Isabel dos Santos. {Photo: Bruno Fonseca/EPA/Newscom}
Isabel dos Santos at age 40 is the youngest billionaire on the African Continent. Forbes conservatively puts her wealth at $3 billion. She is her father's favorite daughter. Her father is 71-year-old Jose Eduardo dos Santos, the dictator of oil-rich/mineral-rich Angola, one of the poorest and most corrupt countries on the planet. Her father has ruled Angola since 1979; because of its vast natural resources, many countries want to do business with Angola. According to Kerry A. Dolan, the lady who tracks huge fortunes for Forbes Magazine, if foreign business tycoons want to do business in Angola, a good way to start is to deal with Isabel upfront. Much of Isabel's fortune involves Portuguese businessmen. Ms. Dolan explains the connection: "For three centuries the Portuguese extracted wealth from this mineral-rich country on Africa's southwestern coast. Almost immediately after Angola won independence in 1975, various internal factions began battling one another for the right to do the exact same things." Isabel's dad Jose dos Santos won that battle in 1979 and has maintained his power since then. Meanwhile, Isabel -- to consolidate her personal fortune -- apparently studied the Batistiano Cubans who fled the Cuban Revolution to relocate and enlarge their fortunes, especially in Miami. Ms. Dolan explained it this way: "Isabel dos Santos' formative business experience came at Miami Beach. Not the Florida city, but rather a rustic chic beach-side bar and restaurant in Luanda, Angola's capital, that tries to emulate its namesake." In other words, to amass her fortune in Angola, Isabel dos Santos very astutely studied the post-Batista fortunes of Cubans in Miami and equated that situation to the post-Portuguese situation in Angola. She studied well.
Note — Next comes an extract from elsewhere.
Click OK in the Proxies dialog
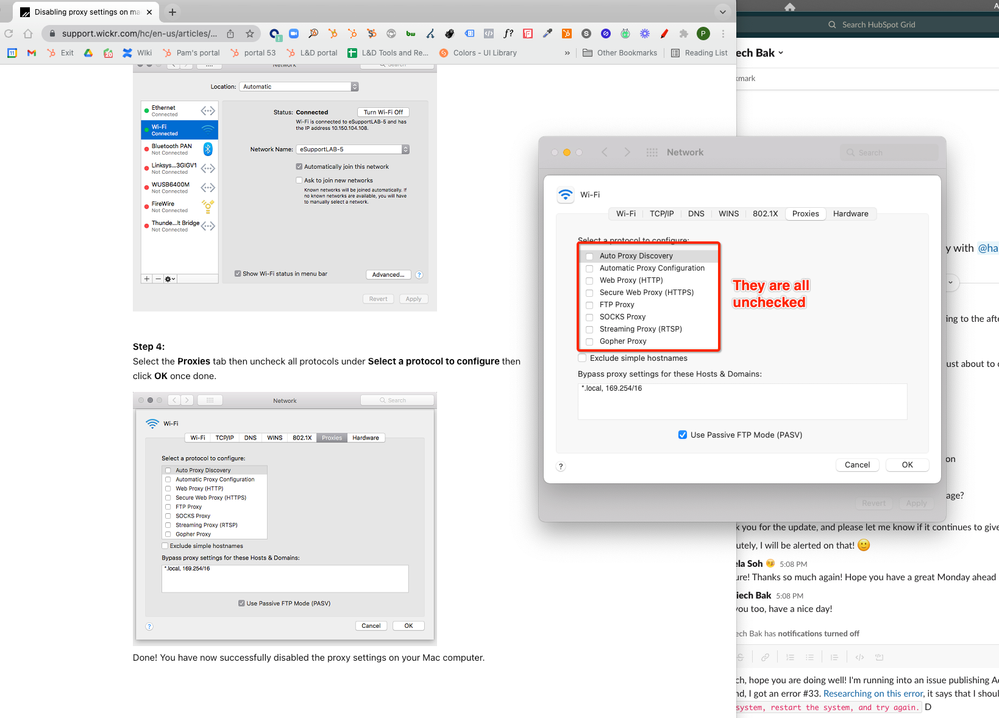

Meanwhile.................
.............in my opinion, this was the most pertinent photo taken on the planet this week. Photojournalist Nadia Abu Shaban was covering a camp that supposedly was a safe haven for Syrian children who have managed to survive the endless bloodshed that has killed many thousands of children and left millions more on the brink of starvation according to urgent pleas from Save the Children and the United Nations. This little Syrian girl walked up behind Nadia, who turned and aimed her camera at the child. Believing the camera was a gun, the little girl instantly raised her arms in a surrender mode. Nadia posted the photo and that explanation on Twitter. As this little girl and so many like her around the world well know, there are far two many guns and far too little compassion in far too many places around the world. This little Syrian girl is actually one of the lucky ones. If some sanity enters her life, she even has a chance to become a big girl. Based on her reaction to Nadia's camera, this child's young eyes have seen many little Syrian girls who will never have that chance.
All of which reminds me...........
.......of the Time Magazine cover story this week: "CUBA: What Will Change When the Americans Arrive?" The 12-page article written by Karl Vick pointed out a rather unique feature of Cuba: That it is practically drug-free, crime-free, and war-free. That's quite unlike the Batista-era in the 1950s and it is quite unlike most other regions of the world today. Although they are cruelly and unfairly embargoed, Cuban children today are basically safer, healthier, and better educated than most other children around the world. Would a return of the Americans, especially the Batistianos, change that back to the hedonistic days of the 1950s? It is a question, I believe, that is well worth asking.